I would like something in C# similar to this in Java:

synchronized(instances) // ou synchronized no método
{
    if (!instances.ContainsKey(key))
    {
        // ... create connection
        instances.Add(key, /* add connection */);
    }
    return instances.get(key);
}

Question

  • What would be equivalent form synchronized from Java to C#? (can be for method or for code block)
  • How does this form work? How should I use it? What are the differences from synchronized java?

I would like a brief explanation of the equivalent solution in C#!

2 answers

4


In C# the lock for code blocks only. Essentially just swap the keyword. There is semantic equivalence.

lock (instances) {
    if (!instances.ContainsKey(key)) {
        // ... create connection
        instances.Add(key, /* add connection */);
    }
    return instances[key];

In this example it may be more interesting to use a TryAdd().
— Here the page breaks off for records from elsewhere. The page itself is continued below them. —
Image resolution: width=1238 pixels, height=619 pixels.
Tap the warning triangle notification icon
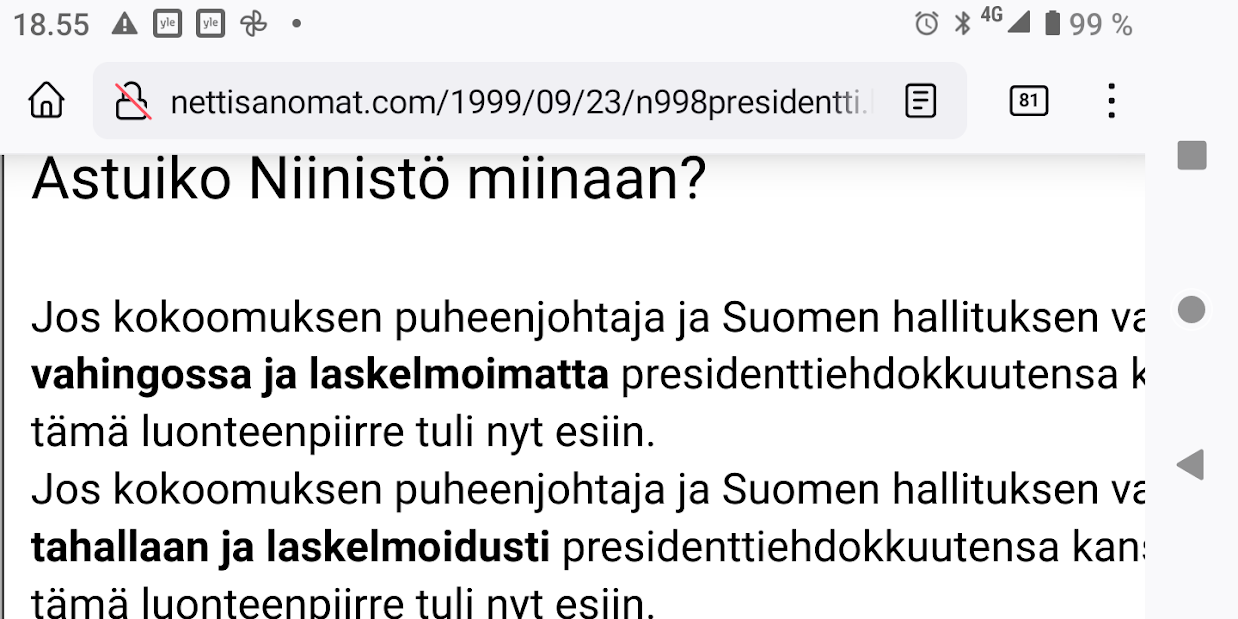124,24
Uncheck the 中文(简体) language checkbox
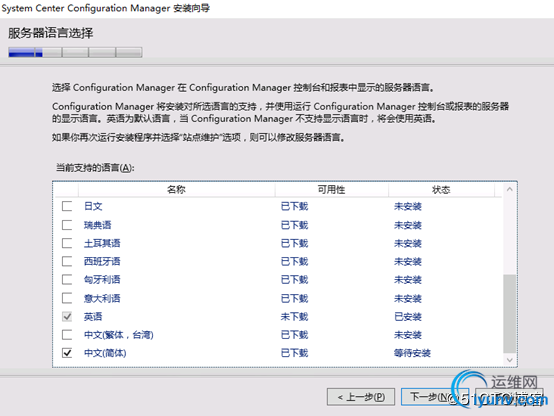This screenshot has height=416, width=554. pyautogui.click(x=67, y=353)
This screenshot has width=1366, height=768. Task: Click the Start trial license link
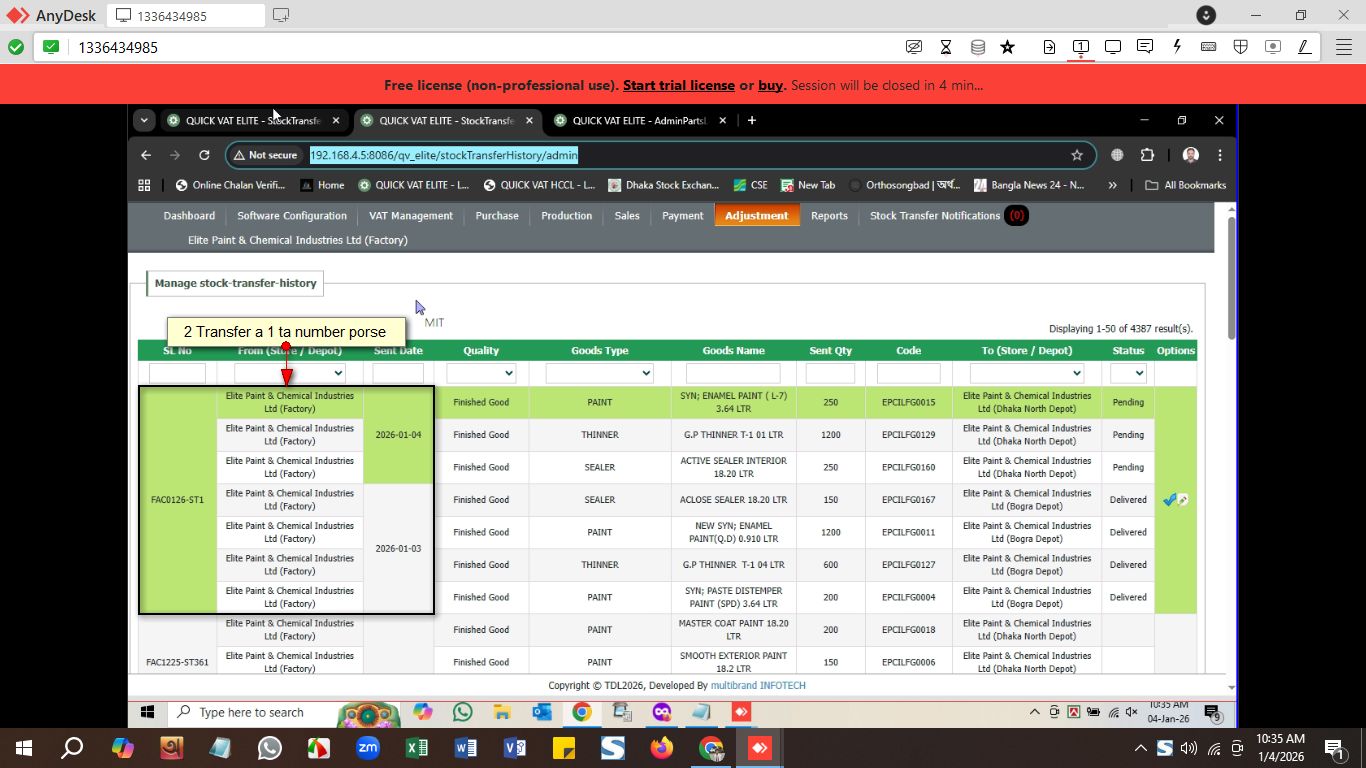pyautogui.click(x=678, y=85)
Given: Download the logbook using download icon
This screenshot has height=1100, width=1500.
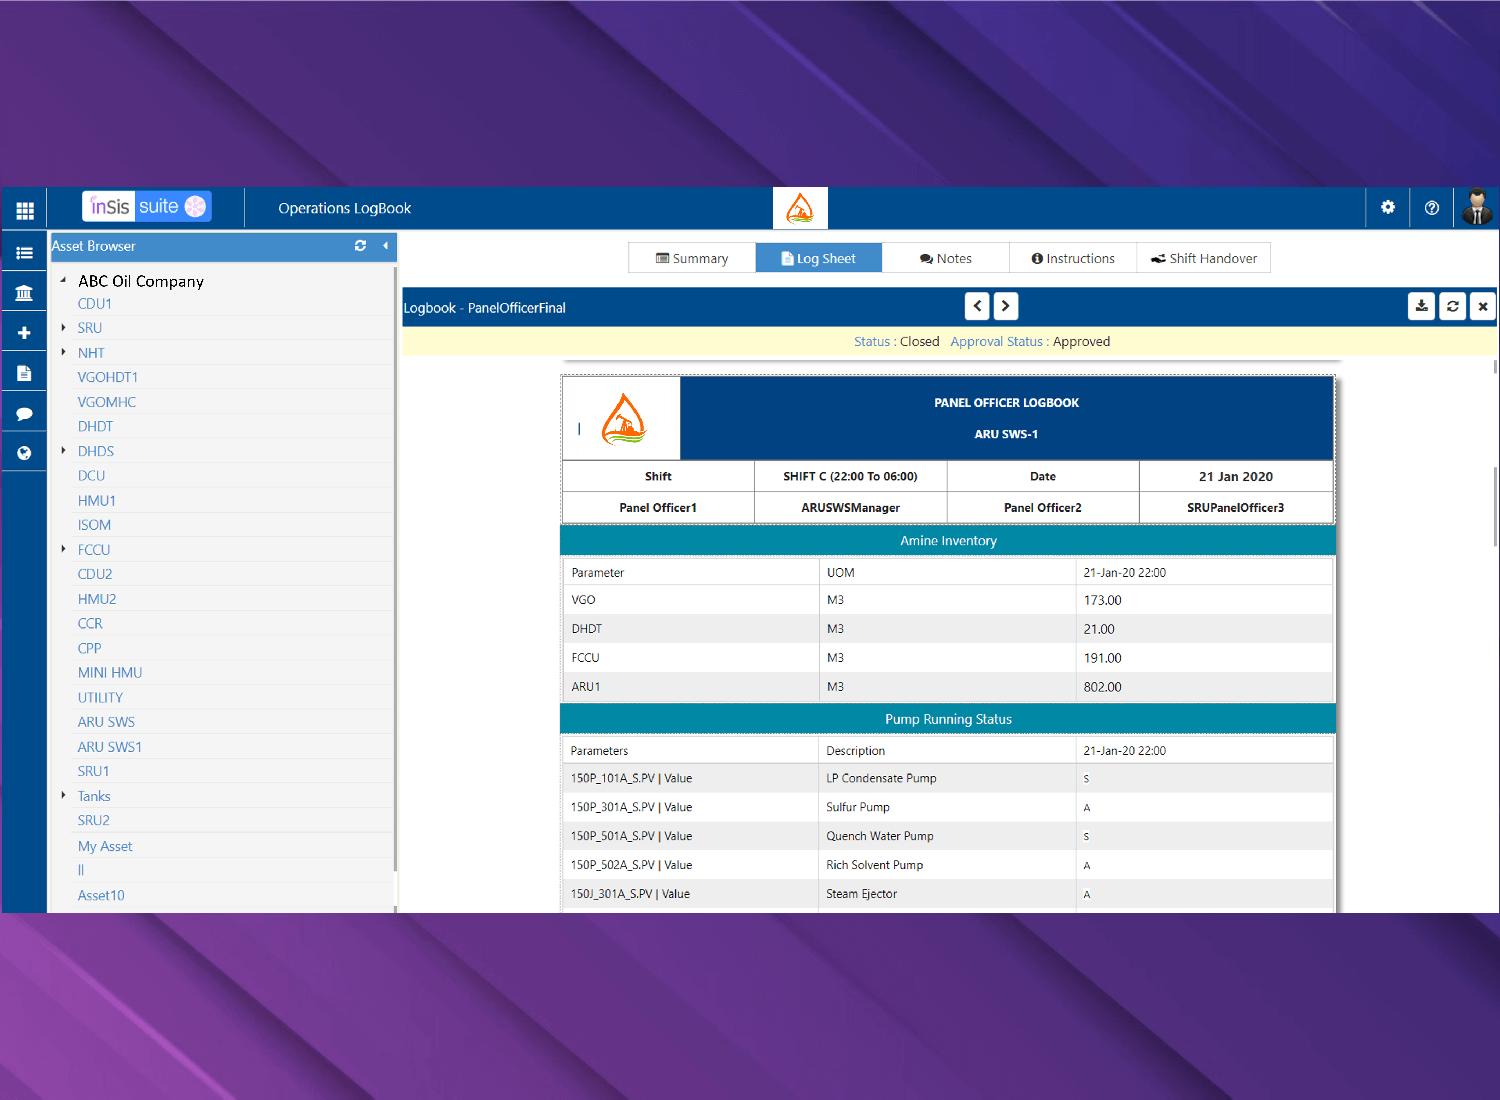Looking at the screenshot, I should (x=1421, y=307).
Or maybe use a concurrent dictionary, as the example on the documentation page shows linked of that method.

In C# it is only syntactic sugar, so this code:

lock (lockObject) {
    DoSomething();
}

turns into this:

object obj = (System.Object)lockObject;
System.Threading.Monitor.Enter(obj);
try {
    DoSomething();
} finally {
    System.Threading.Monitor.Exit(obj);
}

I put in the Github for future reference.

For methods you need to use an attribute: MethodImpl(MethodImplOptions.Synchronized).

There’s a Singleton’s concurrent implementation in the Microsoft documentation.

Jon Skeet wrote about it too.

Question on the subject.

  • Thanks for the reply bigown! Just to understand, if in case I use ConcurrentDictionary and use the method TryAdd() to add the elements in the ConcurrentDictionary, would be redundant and unnecessary (for my case) the use of lock to avoid parallelism of access to the code block, as I understood the TryAdd() already does this job. Correct?

  • I believe so. Of course I didn’t see the whole context, I don’t know if it’s the best approach.

  • Okay, thanks again. I really think ConcurrentDictionar‌​y apparently works as I mentioned in the previous comment, as it is possible to understand in the description comment of class: "Represents a thread-safe Collection of key/value pairs that can be accessed by Multiple threads concurrently.", which would be freely translated: "Represents a thread-safe collection of key/value pairs that can be accessed by multiple threads simultaneously."

  • Yes, I understand too.

2

Fernando, from what I could understand about the "Synchronized" it protects the code so that only one thread can access it at a time, in C# the equivalent is the "lock". ex.:

static object _locker = new object();
...
public static void MeuMetodo()
{
  lock(_locker)
  {
    //meu código
  }
}

I hope I’ve helped.

  • Thank you for the reply Éderson! Your answer is correct and works perfectly for my case (at least in my tests, hehe), I only marked as a response to the bigown because I ended up using one of the alternatives (ConcurrentDictionary TryAdd()) that he cited in his reply that for my case seemed to be more suitable (as far as I tested also). (It is already accounted for my +1 =D).